■ **REQUIRED ACTION**: Give again only the lines from the line that holds "You are a GUI" to the end of the data, inclusive, omitting all pictures.

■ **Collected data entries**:
=== Section Start ===

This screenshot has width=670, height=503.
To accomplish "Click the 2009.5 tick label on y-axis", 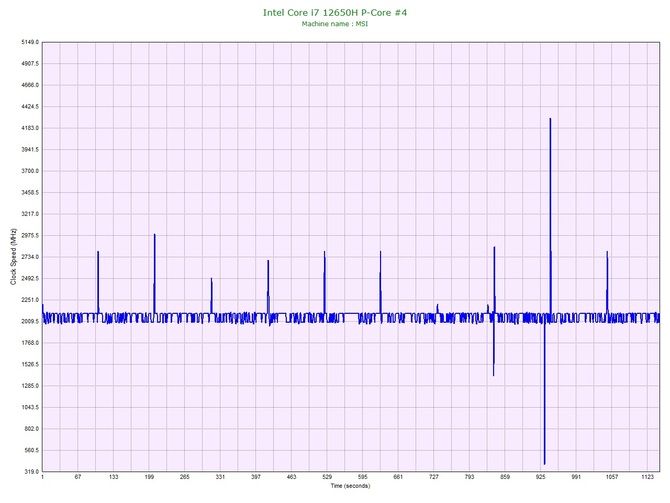I will (27, 321).
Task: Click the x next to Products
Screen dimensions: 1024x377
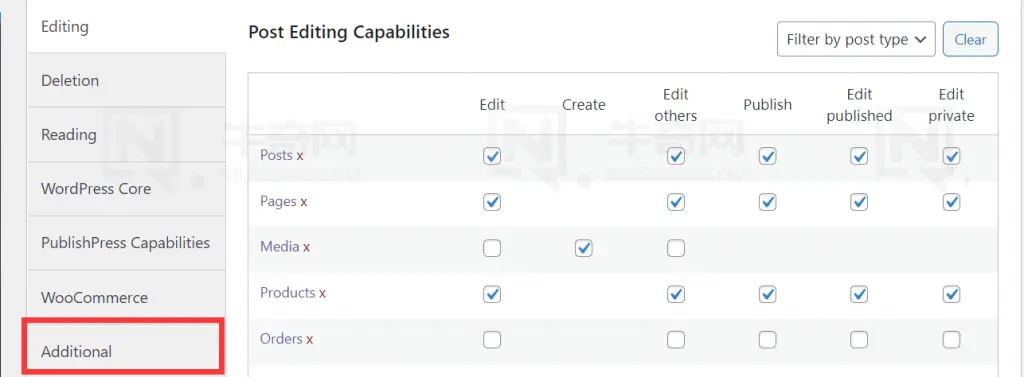Action: (x=322, y=293)
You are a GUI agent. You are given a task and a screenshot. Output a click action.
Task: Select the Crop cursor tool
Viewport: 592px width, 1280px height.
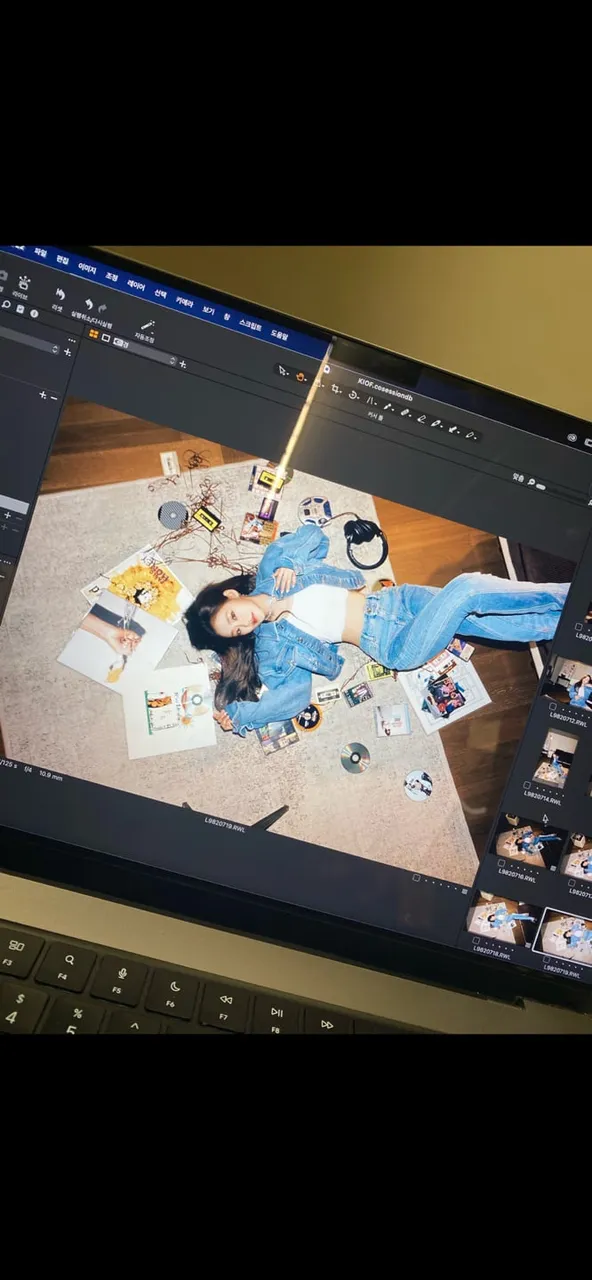point(335,389)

=== Section End ===

■ **TASK ANSWER**:
You are a GUI agent. You are given a task and a screenshot. Output a click action.
Task: Select the Crop cursor tool
Viewport: 592px width, 1280px height.
point(335,389)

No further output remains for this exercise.